**Task statement**
Can you lay out the lines of the entries below as a Markdown table with the columns Row and Line, numbering each row, skipping blank lines, and leaving the pictures out?
───── Task input
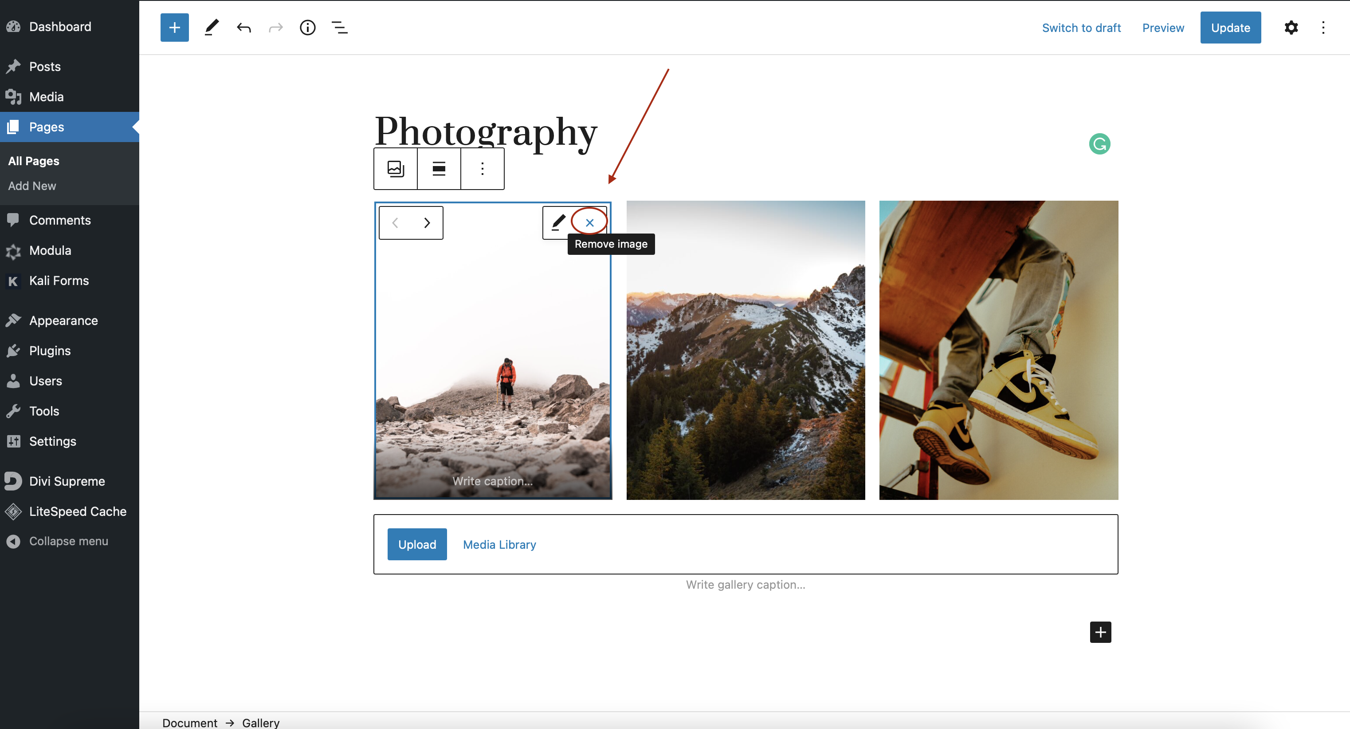This screenshot has height=729, width=1350.
Task: Remove the hiker image with the X icon
Action: [589, 222]
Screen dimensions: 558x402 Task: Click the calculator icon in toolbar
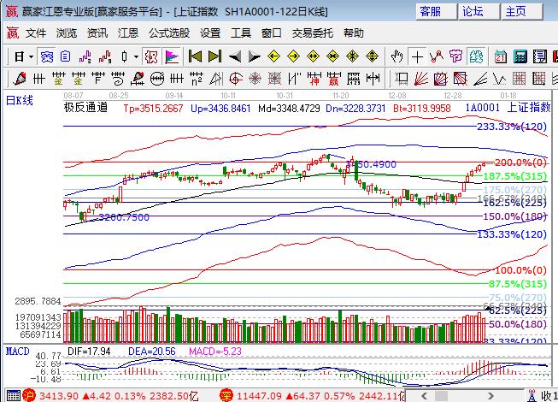point(519,57)
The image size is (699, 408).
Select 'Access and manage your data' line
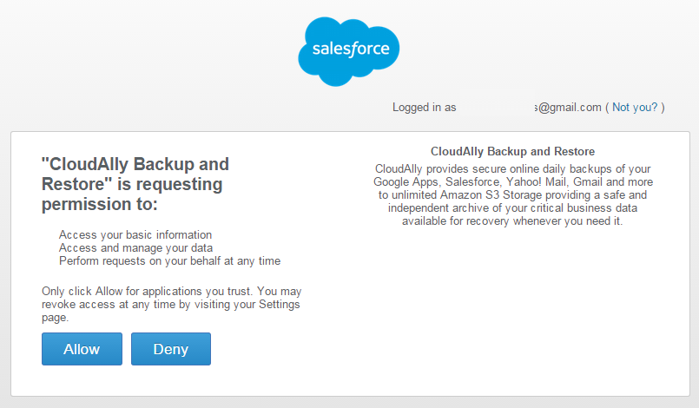[136, 248]
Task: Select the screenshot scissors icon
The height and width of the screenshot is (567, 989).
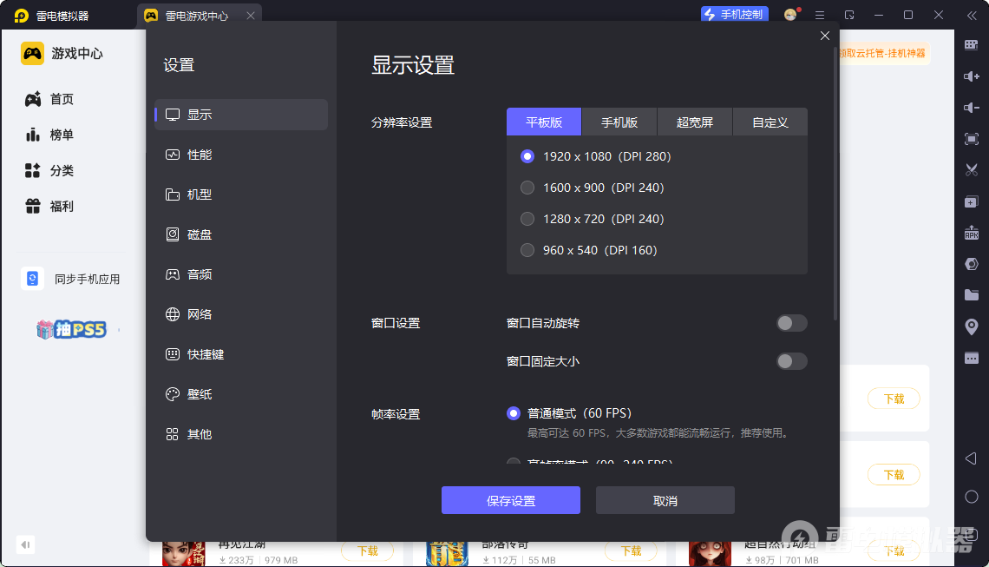Action: pyautogui.click(x=972, y=169)
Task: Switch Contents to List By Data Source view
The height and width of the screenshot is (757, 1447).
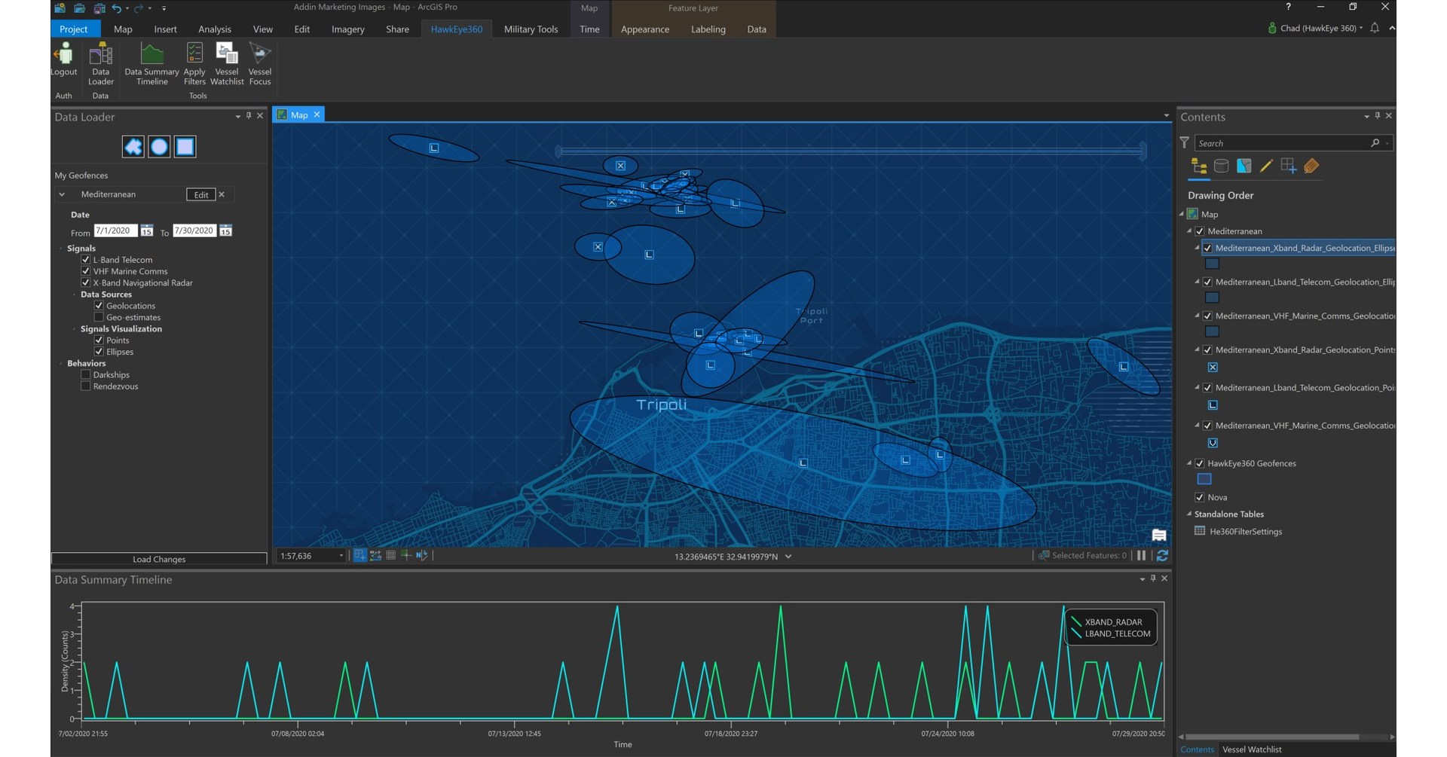Action: tap(1221, 166)
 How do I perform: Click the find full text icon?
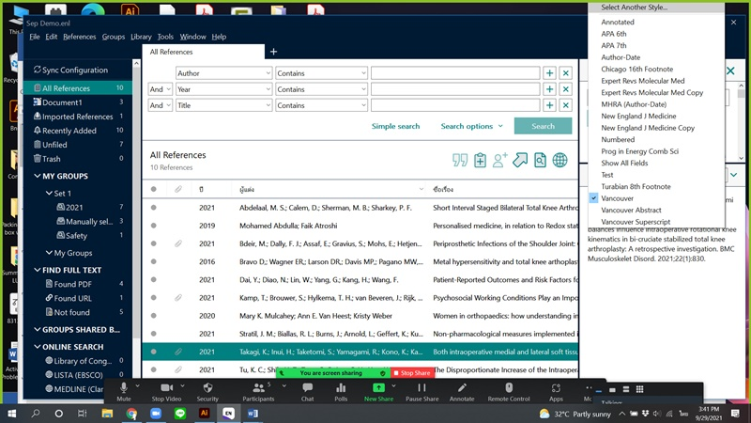pyautogui.click(x=540, y=161)
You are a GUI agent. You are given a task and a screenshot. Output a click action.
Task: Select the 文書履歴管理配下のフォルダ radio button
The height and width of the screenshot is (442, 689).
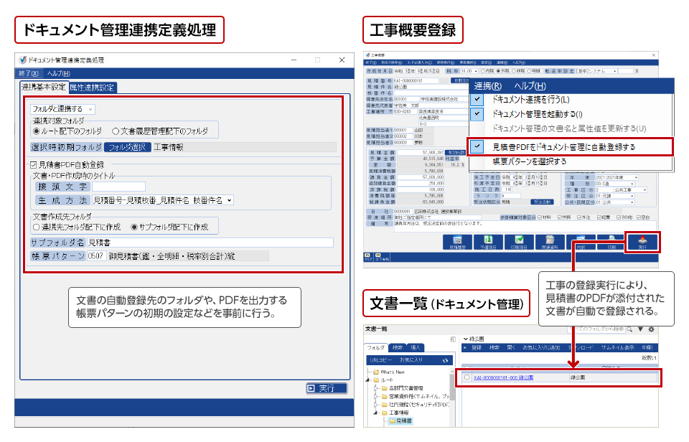116,130
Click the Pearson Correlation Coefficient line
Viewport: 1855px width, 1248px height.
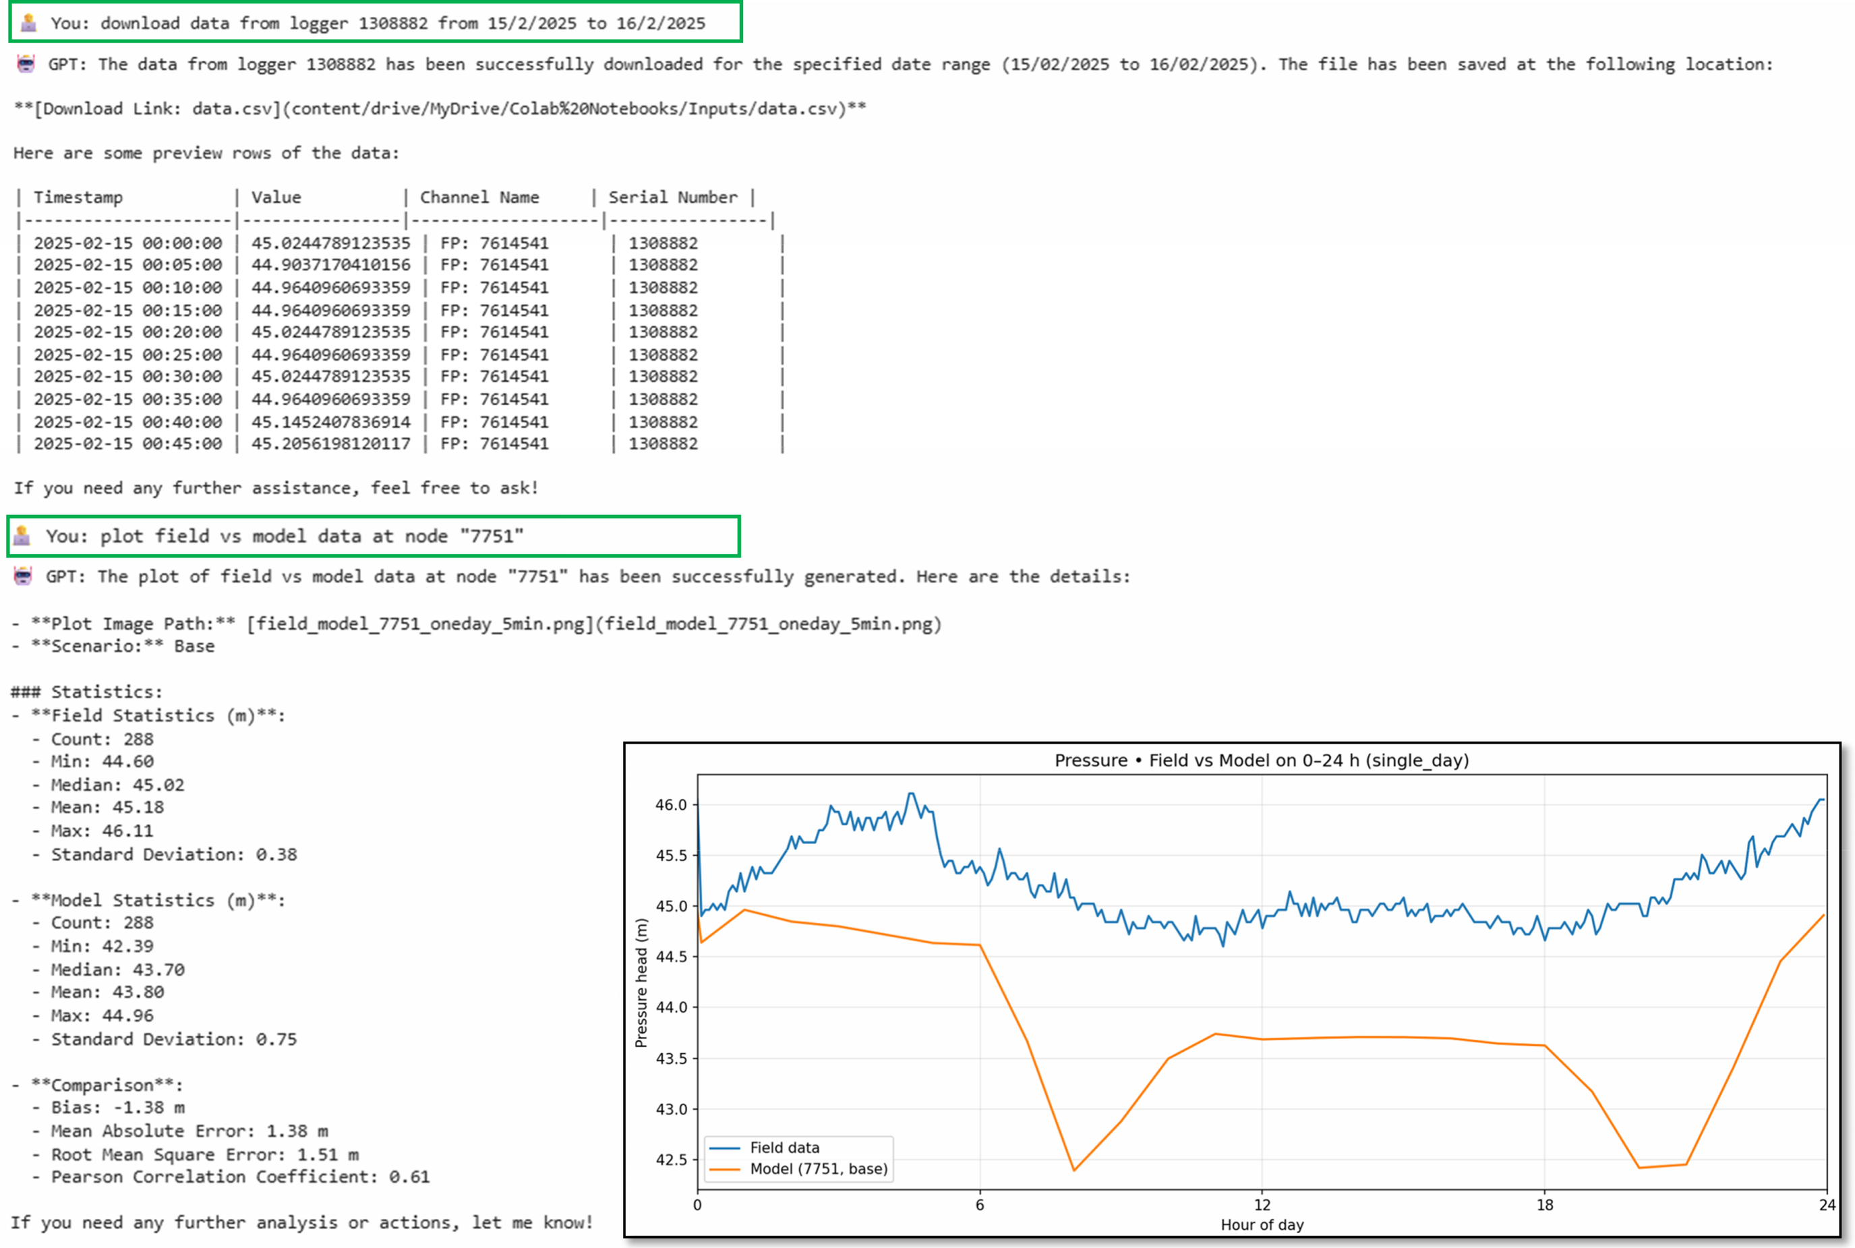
──────────
**Output of the task**
| Row | Line |
|---|---|
| 1 | This screenshot has height=729, width=1350. |
| 2 | Task: Remove the hiker image with the X icon |
| 3 | Action: [589, 222] |
| 4 | Screen dimensions: 558x402 Task: Click the calculator icon in toolbar |
| 5 | point(519,57) |
| 6 | The image size is (699, 408). |
| 7 | Select 'Access and manage your data' line |
| 8 | [136, 248] |
| 9 | Task: Select the screenshot scissors icon |
| 10 | The height and width of the screenshot is (567, 989). |
| 11 | Action: pyautogui.click(x=972, y=169) |
| 12 | Task: Switch Contents to List By Data Source view |
| 13 | The height and width of the screenshot is (757, 1447). |
| 14 | Action: tap(1221, 166) |
| 15 |  How do I perform: Click the find full text icon? |
| 16 | pyautogui.click(x=540, y=161) |
| 17 | You are a GUI agent. You are given a task and a screenshot. Output a click action. |
| 18 | Task: Select the 文書履歴管理配下のフォルダ radio button |
| 19 | The height and width of the screenshot is (442, 689). |
| 20 | 116,130 |
| 21 | Click the Pearson Correlation Coefficient line |
| 22 | Viewport: 1855px width, 1248px height. |